*** Opening of EXERCISE DATA ***

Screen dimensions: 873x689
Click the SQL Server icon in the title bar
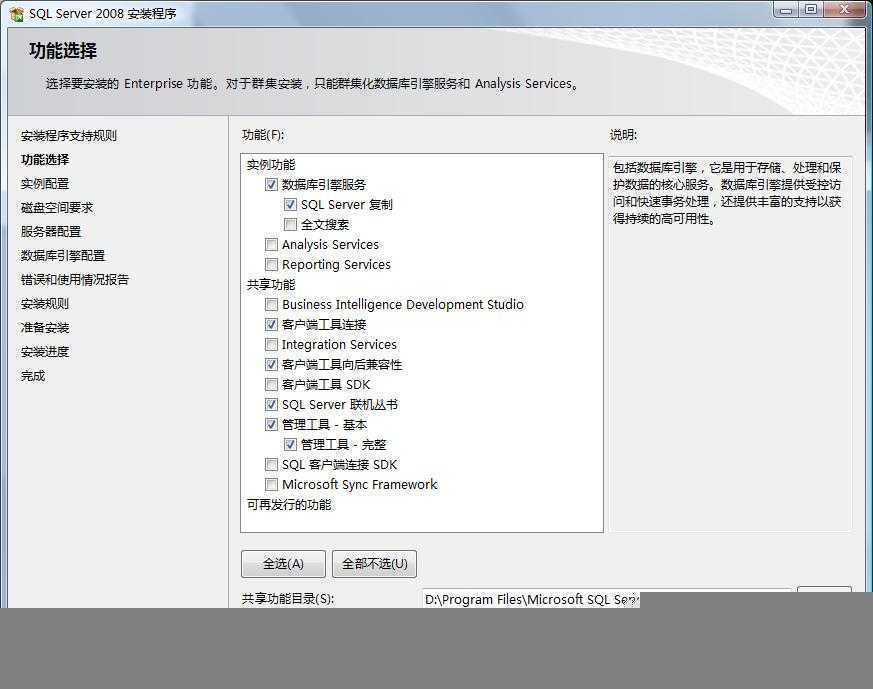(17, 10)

*** Close of EXERCISE DATA ***
*** Opening of EXERCISE DATA ***

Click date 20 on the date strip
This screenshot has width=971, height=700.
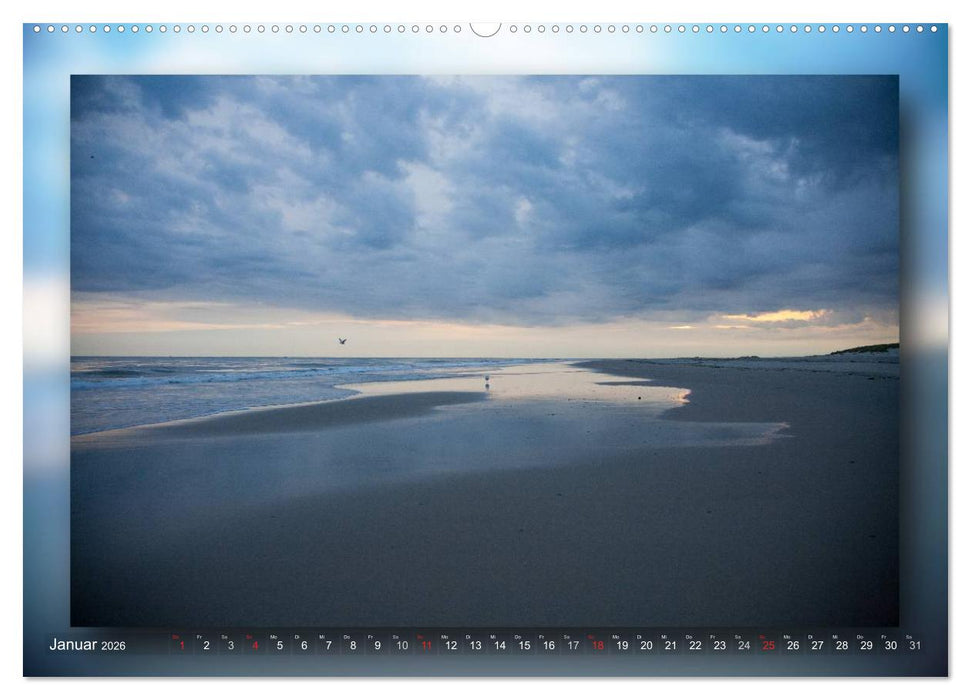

*** Close of EXERCISE DATA ***
*** Opening of EXERCISE DATA ***

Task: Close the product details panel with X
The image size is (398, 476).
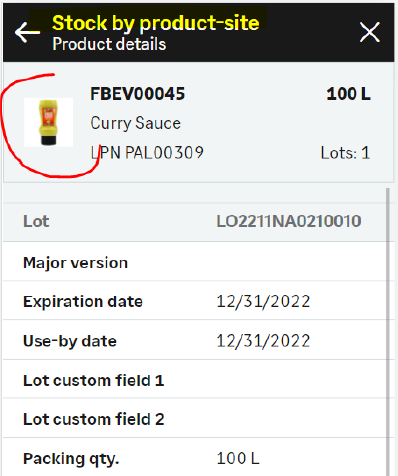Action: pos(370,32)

*** Close of EXERCISE DATA ***

TASK OBJECTIVE: Of all the entries above, output exactly the lines between the one holding "Click date 20 on the date strip" and the one holding "This screenshot has width=971, height=700.", inclusive.

OUTPUT:
Click date 20 on the date strip
This screenshot has width=971, height=700.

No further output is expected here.